WINDOW ROCK — A memorandum of agreement to develop the Glen Canyon National Recreation Area and adjacent tribal lands probably was a good deal for Navajo back in 1970 when it was signed, but not anymore.

Navajo Nation Council Speaker Lawrence T. Morgan, in a report Tuesday to the Resources Committee, said the MOA between the National Park Service, Bureau of Indian Affairs, Bureau of Land Management and the Navajo Nation is perhaps one of the major reasons why Navajo has not made any type of development on the Navajo side at Lake Powell.

“The Navajo Nation is pretty much committed to economic development on the Navajo Reservation. The speaker and other members of the Navajo Nation Council are looking at the feasibility of major development near Lake Powell,” Morgan said.

And now, because the federal government allegedly has not lived up to a provision within the MOA, Morgan has introduced a resolution calling for its termination.

“One major area that we found in the 1970 memorandum of agreement is there is supposed to be a concession to Navajo Nation on a portion of Rainbow Bridge. In the agreement there is also a provision that if such doesn’t take place, the Navajo Nation can call for a termination of the agreement,” he said.
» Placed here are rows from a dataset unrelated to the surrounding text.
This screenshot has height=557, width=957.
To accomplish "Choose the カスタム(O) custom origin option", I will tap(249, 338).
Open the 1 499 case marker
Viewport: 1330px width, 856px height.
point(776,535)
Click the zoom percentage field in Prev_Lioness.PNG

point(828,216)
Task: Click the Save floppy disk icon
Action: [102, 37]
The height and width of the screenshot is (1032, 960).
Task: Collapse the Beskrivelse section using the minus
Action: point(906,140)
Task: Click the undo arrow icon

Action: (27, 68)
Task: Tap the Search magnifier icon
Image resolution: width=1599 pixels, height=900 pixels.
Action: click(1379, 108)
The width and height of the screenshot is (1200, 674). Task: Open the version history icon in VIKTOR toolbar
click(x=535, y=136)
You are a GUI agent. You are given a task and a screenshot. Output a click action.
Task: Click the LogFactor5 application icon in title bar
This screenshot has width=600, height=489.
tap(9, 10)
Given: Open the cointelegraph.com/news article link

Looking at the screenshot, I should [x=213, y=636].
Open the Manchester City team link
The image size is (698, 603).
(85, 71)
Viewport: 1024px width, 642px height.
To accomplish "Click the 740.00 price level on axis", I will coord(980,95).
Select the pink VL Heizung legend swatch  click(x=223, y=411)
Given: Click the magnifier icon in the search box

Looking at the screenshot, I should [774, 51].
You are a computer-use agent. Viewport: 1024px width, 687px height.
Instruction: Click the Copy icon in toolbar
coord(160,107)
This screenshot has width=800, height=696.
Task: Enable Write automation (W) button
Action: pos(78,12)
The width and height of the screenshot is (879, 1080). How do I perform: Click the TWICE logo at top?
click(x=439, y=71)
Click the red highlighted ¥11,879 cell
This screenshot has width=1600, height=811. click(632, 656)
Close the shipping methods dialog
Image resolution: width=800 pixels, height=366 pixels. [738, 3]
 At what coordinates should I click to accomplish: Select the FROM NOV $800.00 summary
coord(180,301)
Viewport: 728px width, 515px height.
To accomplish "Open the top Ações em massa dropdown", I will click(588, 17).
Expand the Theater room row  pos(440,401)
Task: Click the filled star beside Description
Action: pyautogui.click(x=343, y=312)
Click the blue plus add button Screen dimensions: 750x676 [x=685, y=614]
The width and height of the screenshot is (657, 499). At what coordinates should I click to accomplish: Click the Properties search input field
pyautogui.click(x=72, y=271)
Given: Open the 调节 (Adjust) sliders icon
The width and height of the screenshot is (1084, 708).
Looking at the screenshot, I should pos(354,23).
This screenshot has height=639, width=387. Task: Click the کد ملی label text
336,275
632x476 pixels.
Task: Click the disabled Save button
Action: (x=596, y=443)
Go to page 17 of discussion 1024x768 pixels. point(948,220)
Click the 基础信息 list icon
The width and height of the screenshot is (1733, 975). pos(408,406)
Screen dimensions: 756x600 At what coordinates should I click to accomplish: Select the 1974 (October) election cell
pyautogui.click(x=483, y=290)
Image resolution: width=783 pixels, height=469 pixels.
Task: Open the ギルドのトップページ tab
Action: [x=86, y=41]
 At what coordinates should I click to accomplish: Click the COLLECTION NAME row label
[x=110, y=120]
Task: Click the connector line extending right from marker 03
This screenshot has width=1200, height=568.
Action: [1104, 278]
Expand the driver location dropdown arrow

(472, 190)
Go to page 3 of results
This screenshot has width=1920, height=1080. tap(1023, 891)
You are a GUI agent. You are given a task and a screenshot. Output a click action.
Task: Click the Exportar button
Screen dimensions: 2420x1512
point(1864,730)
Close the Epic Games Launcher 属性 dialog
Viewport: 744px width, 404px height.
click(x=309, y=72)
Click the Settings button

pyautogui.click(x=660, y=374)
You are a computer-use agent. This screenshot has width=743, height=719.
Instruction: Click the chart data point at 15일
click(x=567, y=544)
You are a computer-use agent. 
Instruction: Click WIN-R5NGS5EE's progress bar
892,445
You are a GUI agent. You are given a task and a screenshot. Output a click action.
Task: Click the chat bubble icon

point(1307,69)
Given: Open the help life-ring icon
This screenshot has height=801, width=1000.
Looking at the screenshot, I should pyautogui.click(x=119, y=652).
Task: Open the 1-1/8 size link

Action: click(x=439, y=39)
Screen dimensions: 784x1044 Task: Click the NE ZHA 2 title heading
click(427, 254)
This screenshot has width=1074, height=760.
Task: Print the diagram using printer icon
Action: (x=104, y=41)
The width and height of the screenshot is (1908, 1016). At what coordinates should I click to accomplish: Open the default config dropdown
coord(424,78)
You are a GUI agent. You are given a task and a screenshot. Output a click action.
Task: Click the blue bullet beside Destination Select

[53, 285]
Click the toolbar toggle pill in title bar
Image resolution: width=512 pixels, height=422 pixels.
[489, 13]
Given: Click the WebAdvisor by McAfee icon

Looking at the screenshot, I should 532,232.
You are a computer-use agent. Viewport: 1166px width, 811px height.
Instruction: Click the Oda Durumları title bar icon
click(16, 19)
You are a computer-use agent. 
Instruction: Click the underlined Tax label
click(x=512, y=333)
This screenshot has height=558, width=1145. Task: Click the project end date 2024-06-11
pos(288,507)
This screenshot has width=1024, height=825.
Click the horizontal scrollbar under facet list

The proposed legislation to terminate the agreement is the result of several meetings with the National Park Service at Glen Canyon, Morgan said. “The first attempt was to amend the MOA. That didn’t go very far.”

He said agreements such as the MOA have held back the Navajo Nation from going into large developments.

Chapters near Lake Powell, such as Navajo Mountain, are in support of development, according to Morgan, while LeChee Chapter’s interpretation “is that the Navajo Nation — maybe the speaker’s office — is working on developing the area. But we’re not there yet.”

Ivan Gamble, a member of LeChee Chapter, said recently that he and LeChee Delegate Tommy Tsosie ended up at a meeting in Gallup during the July 2007 summer session attended by Morgan, Chief of Staff Pat Sandoval, several of the standing committee chairmen, Judge Marcella King, billionaire B.J. “Red” McCombs, and a business associate, Bob Honts.

“What they said was they wanted to have 40,000 acres of land for development within LeChee, Kaibeto, and Inscription House chapters to be able to put five hotels, three golf courses and three casinos,” Gamble said. “Their whole plan was they wanted to be able to take several acres of land and build homes there for multimillionaires from the East Coast hugging Navajo Canyon, and that these people could have 75 year leases.”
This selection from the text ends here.